There are six diverse projects in each booklet.

*Hitches up onion belt* Now back in my day, our papercraft activity books just folded up into something pretty. And we liked it that way. But you kids, with your Nintendoodads and Snapcharts, well that just isn't good enough, is it? No, your paper-based projects have to employ all sorts of electrical circuits, teach STEM skills, make music and ok this is actually pretty cool.

Dubbed "Papier Machine", this interactive booklet is actually a compendium of six electronic toys that you can tear out, assemble and play music with. Each page is silkscreened with conductive silver ink (similar to the stuff used in touchscreen-enabled gloves) and the entire kit includes everything else you'll need to complete each activity: button cell batteries, a tiny sound chip, piezoelectric elements and so on.

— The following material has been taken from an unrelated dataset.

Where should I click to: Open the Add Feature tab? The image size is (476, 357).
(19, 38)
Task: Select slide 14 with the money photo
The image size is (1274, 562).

With the Papier Machine book, you'll be able to create a basic working keyboard, race magnetic marbles around a gyroscopic racetrack, build a paper wind chime that plays evolving electronica melodies, and a whole bunch more. The booklet is currently an ongoing Kickstarter project (having hit $34,000 of its $55,000 funding goal as of the time of this post's publication with 33 days left). Each kit is going for €35 ($43) as part of the project's early bird pricing. Should it fully fund, the company hopes to begin shipping product to backers starting July, 2018.